Malapetaka mulai dari kebobolan terlebih dahulu ketika laga baru berjalan delapan menit. Alih-alih berusaha untuk menyusul, justru kartu merah didapatkan Daniele De Rossi pada pertengahan babak. Kesalahan itu seolah lebih besar dari ban kapten di lengannya pada waktu itu, sehingga mengganggu stabilitas kesebelasannya untuk mengejar ketertinggalan. Roma pun gagal mengejar ketertinggalan dan harus puas berlaga di Liga Europa musim ini.
Mental buruk akibat kegagalan di Liga Champions pun masih belum bisa diobati. Sebab setelah disingkirkan Porto secara memalukan, Roma gagal menang di pertandingan berikutnya di Serie-A 2016/2017. Mereka ditahan imbang 2-2 oleh Cagliari yang notabene kesebelasan promosi. Francesco Totti dkk baru berhasil bangkit pada pekan lalu ketika mengalahkan Sampdoria dengan susah payah. Mereka mampu menang 3-2 setelah tertinggal 2-1 terlebih dahulu.
Tapi dari segi mental, Roma masih buruk walau tidak separah beberapa musim sebelumnya, yang membutuhkan waktu panjang untuk bangkit di Serie-A setelah gagal di Liga Champions akibat dikalahkan Munich dan Barcelona dengan skor telak. Dan tiga musim secara berturut-turut itulah mental buruk ditunjukkan oleh Roma.
Setidaknya, fenomena kebangkitan lebih cepat memang penting untuk didapatkan Luciano Spalletti selaku Pelatih Roma. Kebangkitan secepat mungkin sangat dibutuhkan bagi kesebelasan yang tidak meraih scudetto lebih dari satu dekade. Mereka justru lebih sering mengalami kesulitan dengan psikologis kronis yang berasal dari lingkungannya sendiri.
Roma memang menjadi tempat yang indah dikunjungi, tapi bukanlah sebuah kota yang mudah untuk ditinggali. Dan itulah yang membuat seseorang begitu sulit mewakili kota itu sendiri. Buktinya bisa ditunjukkan melalui derby Roma yang termasuk pertandingan paling ganas di Eropa.

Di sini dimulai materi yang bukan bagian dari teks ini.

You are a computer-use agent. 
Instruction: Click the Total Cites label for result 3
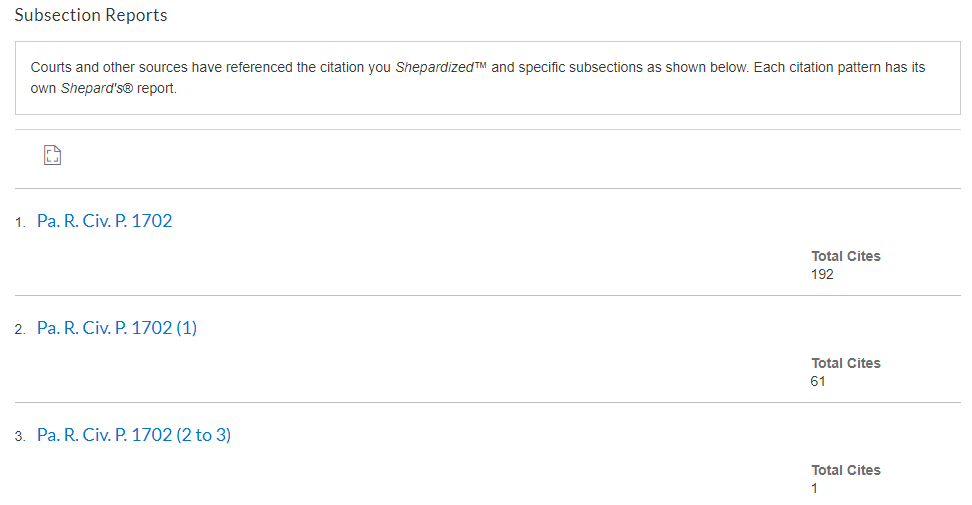click(846, 470)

Militansi dukungan para suporter Roma di Italia pun mungkin hanya bisa ditandingi Napoli.
Di kota abadi itulah pemain bisa dicela, dilecehkan, dicemooh jika melakukan kesalahan. Pemain, pelatih, direksi dan presiden yang mencoba menjadi pahlawan, bisa menjadi penjahat di mata para pendukung Roma. Cap penjahat itu juga suda ada di dalam pikiran mereka untuk menyambut Miralem Pjanic yang akan kembali dengan seragam Juventus. Tapi saking kritisnya, sudah tidak ada lagi koreografi yang menakjubkan dari tribun Olimpico akibat boikot sejak musim lalu.

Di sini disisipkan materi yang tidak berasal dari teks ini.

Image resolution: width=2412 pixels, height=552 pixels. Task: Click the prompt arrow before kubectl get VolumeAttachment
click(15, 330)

Ultras AS Roma memboikot Stadion Olimpico karena merasa kebebasan ekspresinya dibungkam
Maka tidak perlu jawaban lain lagi. Satu penjelasan di balik kegagalan Roma yaitu tidak ditemukannya mental yang stabil. Padahal itu adalah sesuatu yang harus dilakukan dengan tekanan begitu luar biasa sebagai bagian hidup dan bekerja di Roma. Juventus memang memiliki jenis dukungan yang sama, tapi pendukung mereka tidak semuanya berasal dari Turin, sehingga mereka memiliki hubungan yang jauh lebih sedikit emosional dengan para pemainnya.
Memang ada sesuatu yang menarik tentang upaya Spalletti untuk mengubah Roma. Melalui pendekatan yang memfasilitasi filosofinya. Setiap sesi latihan atau sebelum pertandingan, ia selalu mengumpulkan skuatnya agar membuat sebuah lingkaran. Kemudian ia berteriak dan bertanya "untuk siapa kita menjalankan ini?", lalu serempak para pemain menjawabnya "Roma!". Kemudian kelantangan-kelantangan berbalas itu terus berlanjut. "untuk siapa kita berjuang? Roma!", "untuk siapa kita mati? Roma!".

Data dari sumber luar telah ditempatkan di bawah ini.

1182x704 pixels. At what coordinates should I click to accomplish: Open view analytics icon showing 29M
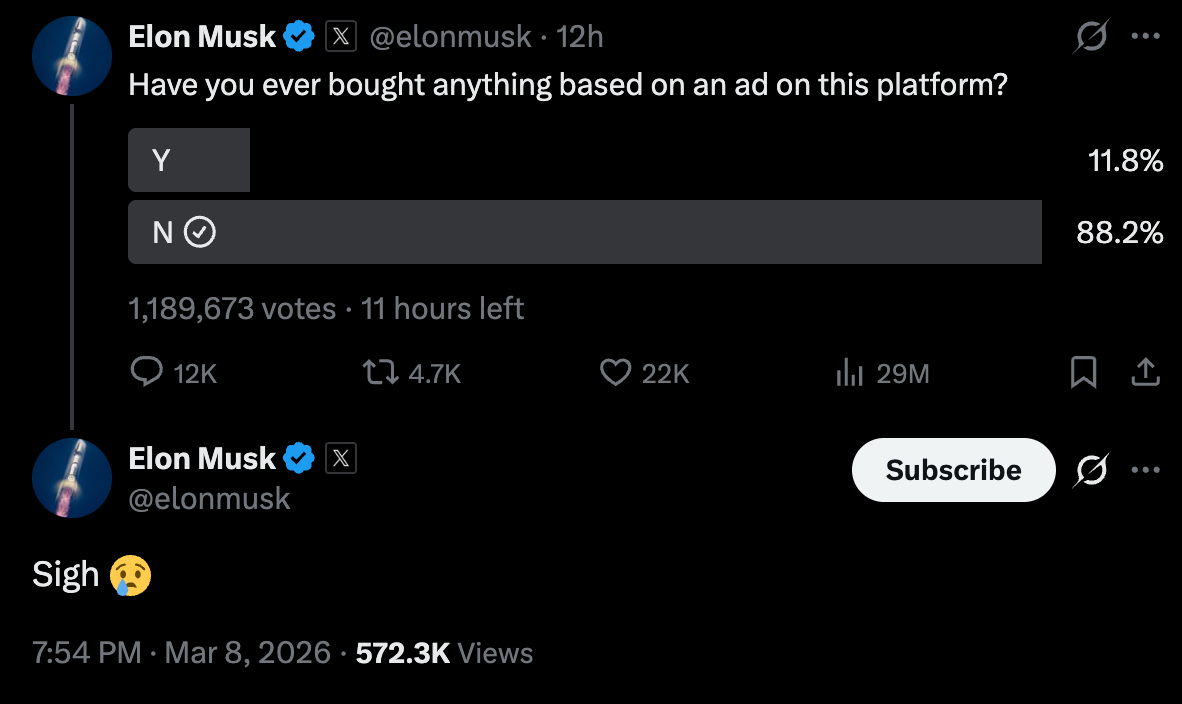pos(849,373)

Secara intuitif, itu nampak menjadi ide yang bagus. Komitmen-komitmen itu memang menuai pujian. Tapi caranya sejauh ini telah melibatkan histeria yang begitu tajam. Maka Spalletti harus meminta para pemainnya lebih gila daripada pendukungnya. Tekanan dan situasi Roma sejauh ini memang selalu merugikan psikologis kesebelasan itu sendiri. Tekanan dari kota yang berlebihan tidak selalu menjadi baik bagi mereka. Pada akhirnya waktu akan menjadi hakim terakhir. Roma memang spektakuler dan menarik perhatian, tapi mentalitas yang mereka punya belum terlihat efektif sejauh ini.